Rafael Furcal continued his rehab assignment with Class A Jupiter on Saturday, and he will have a scheduled off-day on Sunday.
The plan is for Furcal to play for the Hammerheads on Monday and Tuesday. Barring any setbacks, the 36-year-old will progress his rehab assignment to Double-A Jacksonville.
Furcal, a free-agent addition brought in to play second base, has been on the DL all season with a left hamstring strain. While on rehab assignment in late April, the veteran sprained his right groin.
Slumping Salty continues to adjust to NL pitching
MIAMI -- Good months happen, and so do poor ones for everyday players.
Miami catcher Jarrod Saltalamacchia finds himself struggling through a rough May, in which he's hitting .184 (14-for-76) with one home run and eight RBIs entering Saturday.

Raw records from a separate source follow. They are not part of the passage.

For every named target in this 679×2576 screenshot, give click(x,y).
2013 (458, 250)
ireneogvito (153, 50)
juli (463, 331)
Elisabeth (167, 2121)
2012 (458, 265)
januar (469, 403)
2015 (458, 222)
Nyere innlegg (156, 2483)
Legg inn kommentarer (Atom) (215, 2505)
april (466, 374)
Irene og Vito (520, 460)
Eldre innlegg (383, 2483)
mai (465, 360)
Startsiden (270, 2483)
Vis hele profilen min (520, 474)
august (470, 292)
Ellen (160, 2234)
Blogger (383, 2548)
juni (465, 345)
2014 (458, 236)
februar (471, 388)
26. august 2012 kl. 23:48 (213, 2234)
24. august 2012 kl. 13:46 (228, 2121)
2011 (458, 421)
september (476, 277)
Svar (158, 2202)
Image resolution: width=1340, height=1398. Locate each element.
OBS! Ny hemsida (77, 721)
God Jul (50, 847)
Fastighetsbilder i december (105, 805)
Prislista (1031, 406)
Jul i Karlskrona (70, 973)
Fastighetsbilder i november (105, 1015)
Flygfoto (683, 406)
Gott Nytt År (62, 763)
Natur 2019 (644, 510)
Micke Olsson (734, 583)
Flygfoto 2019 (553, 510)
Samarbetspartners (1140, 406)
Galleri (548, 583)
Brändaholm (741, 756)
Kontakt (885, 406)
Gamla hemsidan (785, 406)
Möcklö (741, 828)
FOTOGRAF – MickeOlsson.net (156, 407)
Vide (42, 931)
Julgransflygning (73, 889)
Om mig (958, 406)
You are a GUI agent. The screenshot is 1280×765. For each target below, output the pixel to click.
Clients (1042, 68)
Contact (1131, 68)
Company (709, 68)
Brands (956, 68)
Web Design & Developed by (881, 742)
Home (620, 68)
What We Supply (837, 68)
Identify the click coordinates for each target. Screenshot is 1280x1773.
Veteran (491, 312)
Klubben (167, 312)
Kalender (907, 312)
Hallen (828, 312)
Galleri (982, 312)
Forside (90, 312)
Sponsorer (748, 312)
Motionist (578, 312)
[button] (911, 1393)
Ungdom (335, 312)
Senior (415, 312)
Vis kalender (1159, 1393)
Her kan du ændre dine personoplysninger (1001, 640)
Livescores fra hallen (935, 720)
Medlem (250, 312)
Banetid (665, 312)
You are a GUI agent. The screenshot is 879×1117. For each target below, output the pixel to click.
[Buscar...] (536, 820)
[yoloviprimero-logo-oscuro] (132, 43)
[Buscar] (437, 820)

The rough patch came after he batted .301 with six doubles, five homers and nine RBIs in April.
Overall, the switch-hitting catcher is batting .242 with six homers and 17 RBIs.
"It happens," Saltalamacchia said. "I've had this where I've gone a month, I've gone a second half like this. The biggest thing for me right now is just trying to get familiar with the other team and how they want to pitch me -- the shifts and stuff."
When Saltalamacchia played for the Red Sox, he was used to being shifted when he batted from the left side. What he is still familiarizing himself with is the pitching in the National League. Teams have adjusted to Saltalamacchia, and he is in the progress of doing the same to the opposition.
"The pitching is a little different, so I have to get familiar with that," he said. "My main concern, and what I've put a lot of energy in, is our staff. We've been winning. That's all that matters."
While in Boston, the catcher could aim for a shot off the Green Monster in left field to collect a hit from time to time.
"I don't have the left-field wall to just pepper off of," he said. "I have some changes to make."